▸ Excerpted passage
Memory copies & zero-copy operations on the Web

Meeting minutes

Francois: at the origin of this breakout session, there was a machine learning workshop organized by Dom in September
… the topic of efficiency issues with real-time media processing was raised by several speakers
… Bernard Aboba in particular mentioned the cost of memory copies in that context
… Likewise, Tero mentioned that in the context of music processing with ML, moving bytes around takes as much processing time as doing the actual processing
… This is not a ML-specific issue
… the GPU on the Web has had similar conversations on the topic last week
… this issue spans multiple groups
… as a result, it may not have a clear owner
… which is why we're convening this conversation
… would like to start by introducing the situation as I understand it
… then I want us to discuss, with a goal of clarifying whether everything is already under control or if instead we need some coordination effort somewhere
… to reason about this, I thought I would start by trying to represent the different components involved in memory copies
… a very rough and incomplete, possibly wrong visualization
… we can split memory between CPU & GPU (generally physically different)
… which means that data needs to go from one to another depending on which unit does the processing
… if you add the browser to this landscape, it manages JS & WASM with CPU, where GPU is under the control of WebGL / WebGPU
… in JS, there are various threads (incl via workers)
… and then browsers will interact with various pieces of hardware and external devices, incl hardware encoders/decoders
… all of these blocks needs to communicate with the browser as a mediator
… which means memory copies as soon as one of the boundaries get crossed
… in a non-optimized version at least
… Memory copies are needed to transfer across boundaries (some physical, some not but may be linked to security checks)
… copies may be needed due to difference of structures (e.g. buffers in JS vs WASM, RGBA vs YUV)

Francois: sometimes, there is a need for a copy for behavior invariant
… sometimes, a copy leads to a better API design
… sometimes, a copy doesn't matter from a performance perspective
… What would it take to reduce memory copies? This would require enabling direct access in a given pipeline
… e.g. allow full media processing in the GPU
… there are already mechnasisms in place to help: sharedarraybuffer, transferable interfaces
… and a number of opaque interfaces where bytes aren't exposed to allow browsers to optimize memory handling (e.g. mediastreamtrack, opaque frames in WebCodec, nodes in WebAudio)

▸ Dataset rows
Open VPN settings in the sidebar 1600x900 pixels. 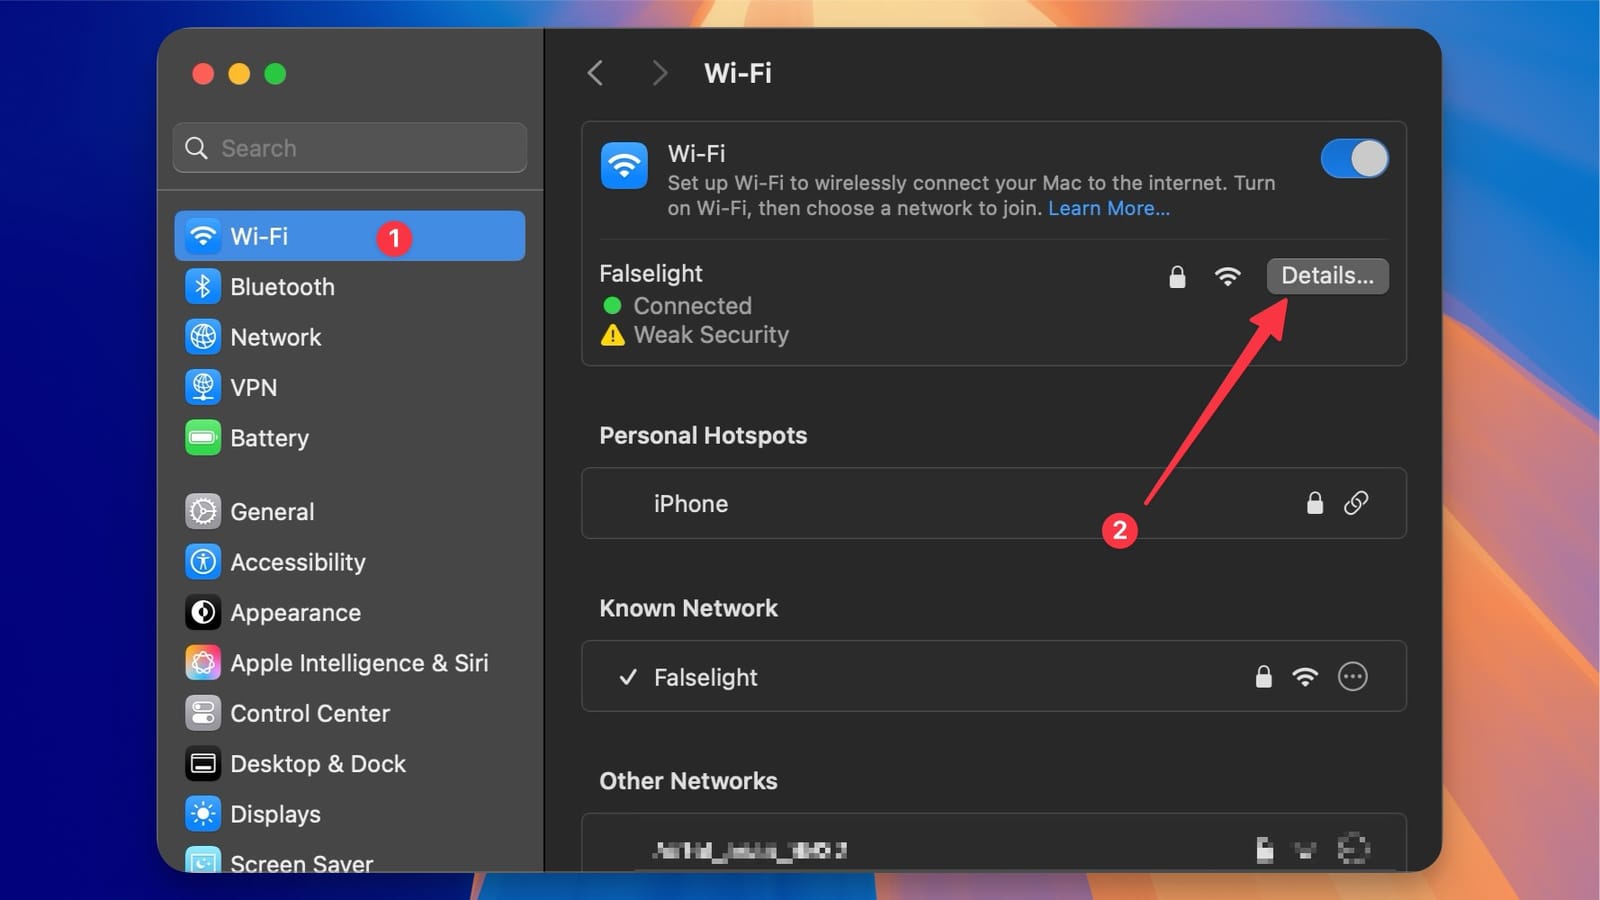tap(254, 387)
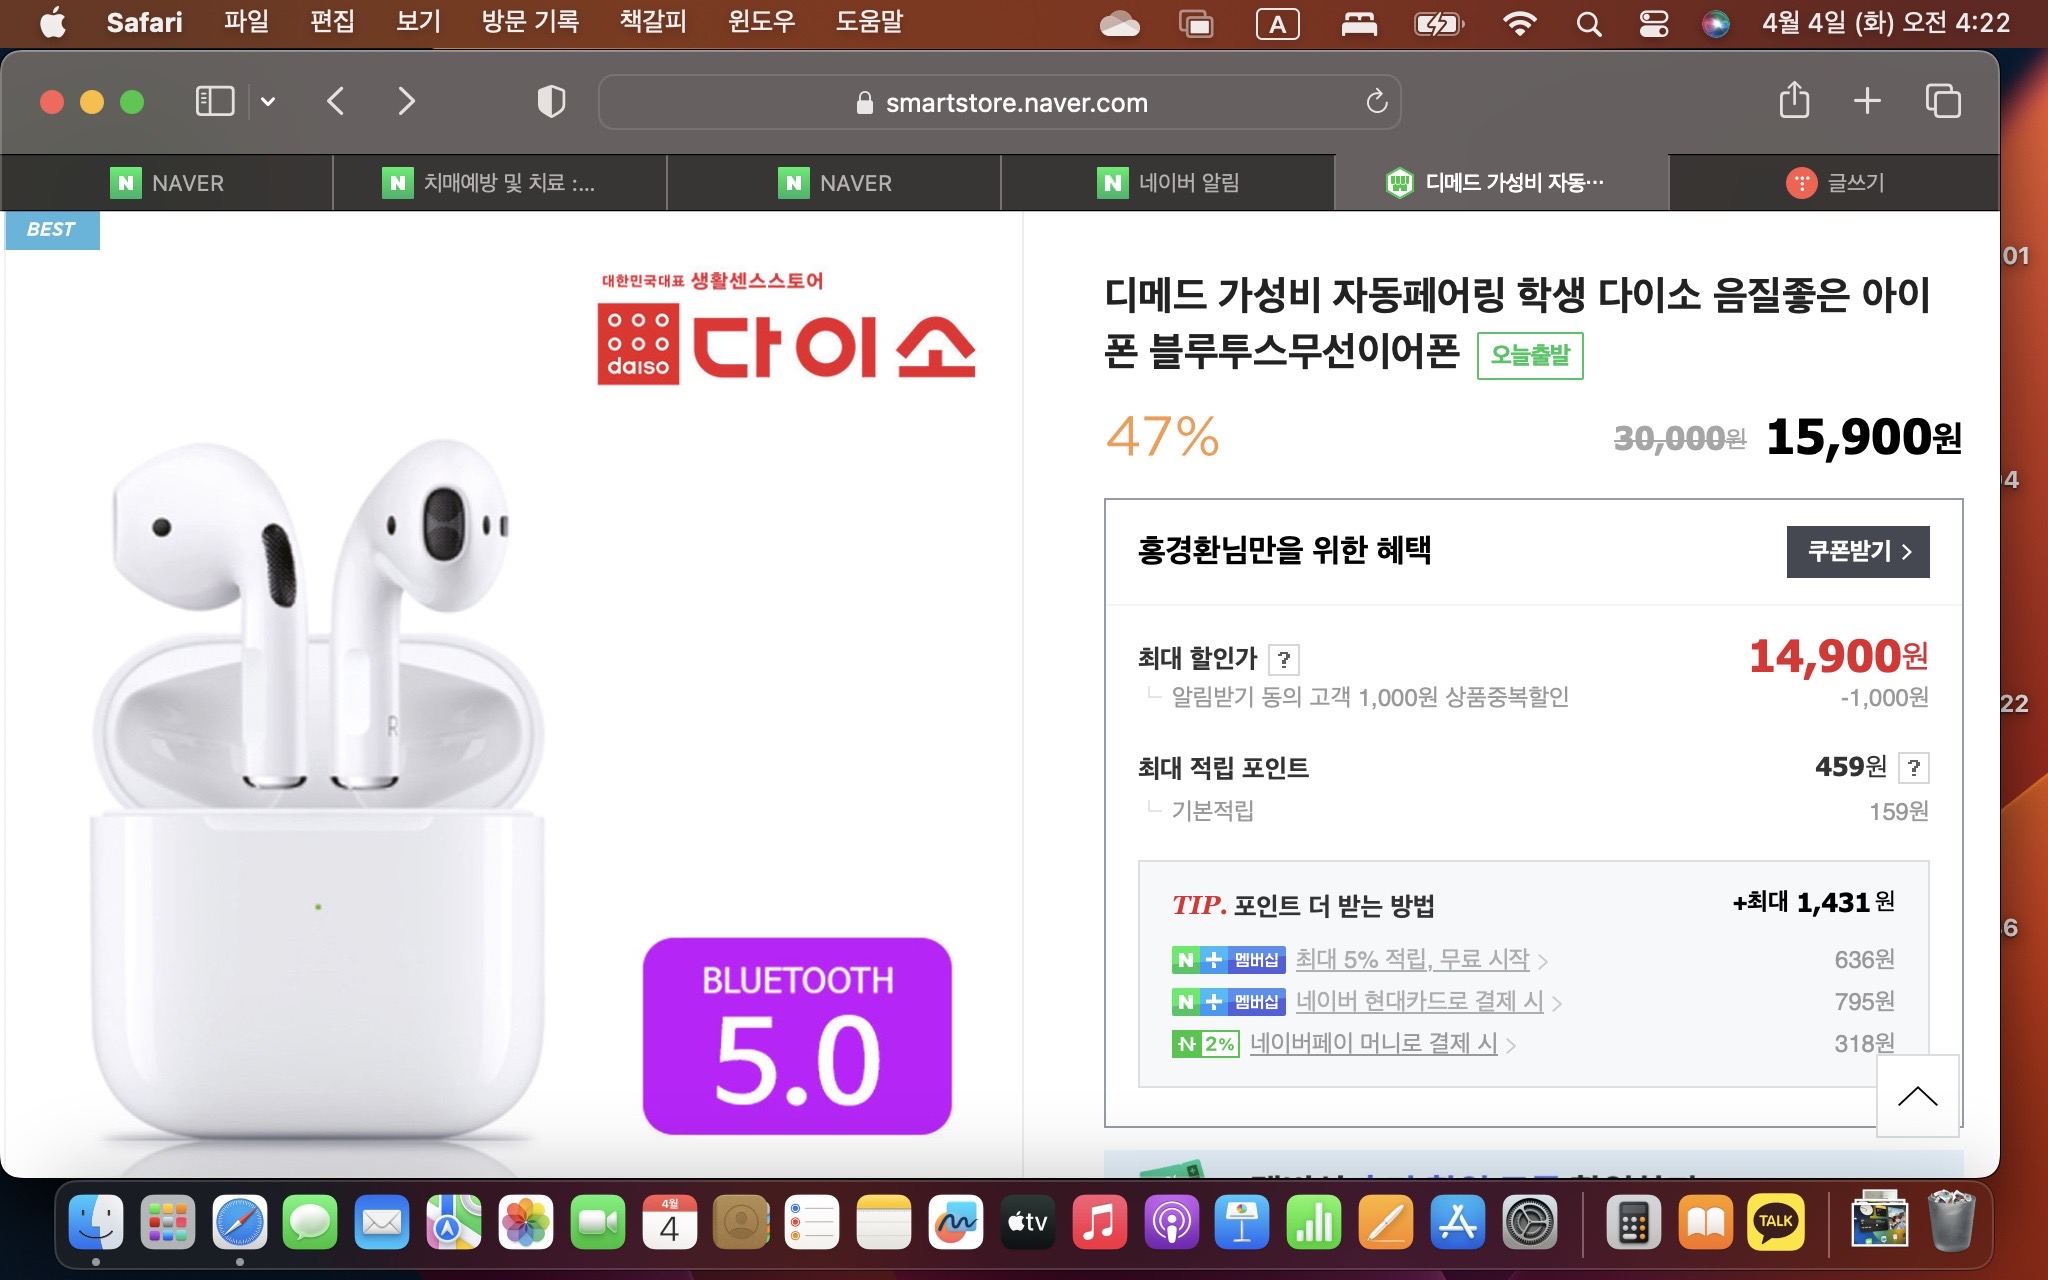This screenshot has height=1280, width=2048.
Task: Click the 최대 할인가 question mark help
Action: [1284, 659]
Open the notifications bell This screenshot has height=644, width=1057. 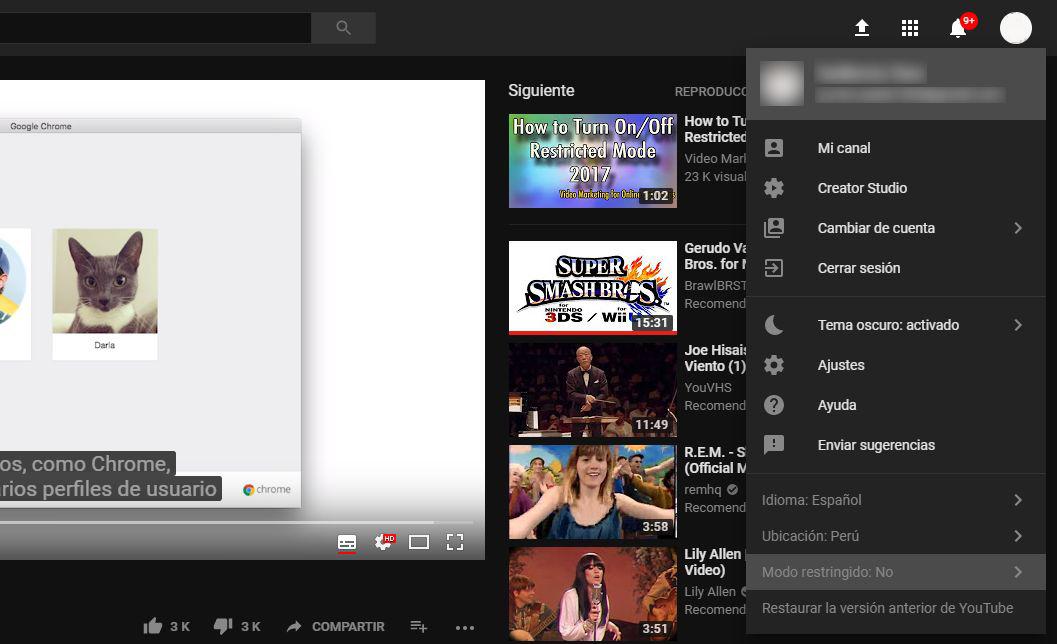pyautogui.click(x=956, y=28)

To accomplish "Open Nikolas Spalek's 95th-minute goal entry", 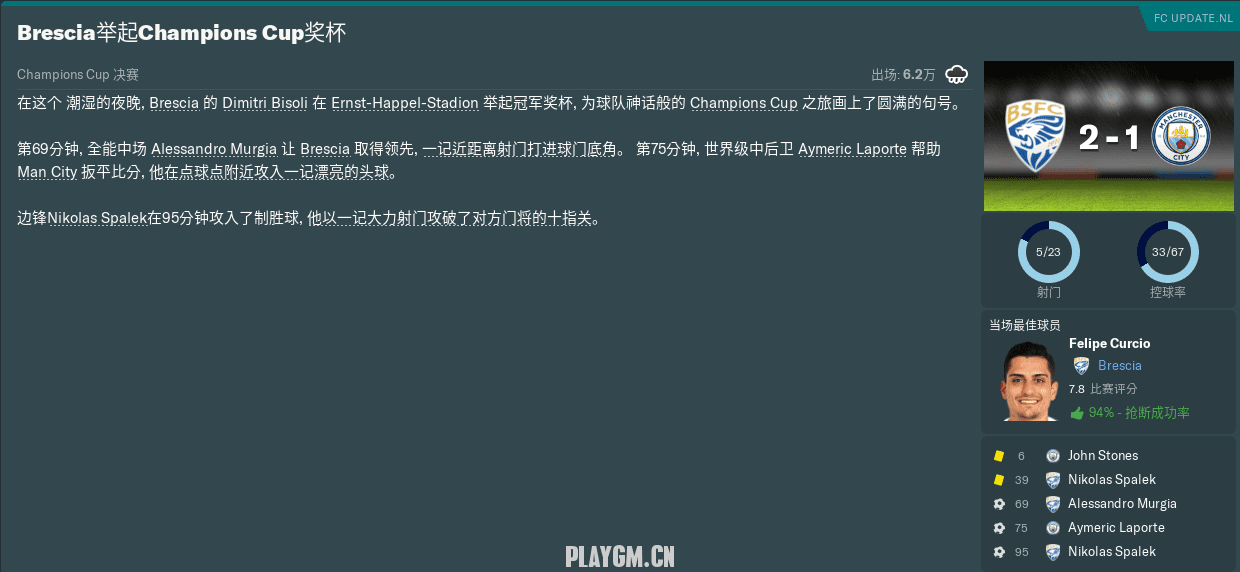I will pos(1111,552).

▸ Directions for this task
Name every person mentioned in the meeting minutes.

▸ Solution for this problem
Francois, Dom, Bernard Aboba, Tero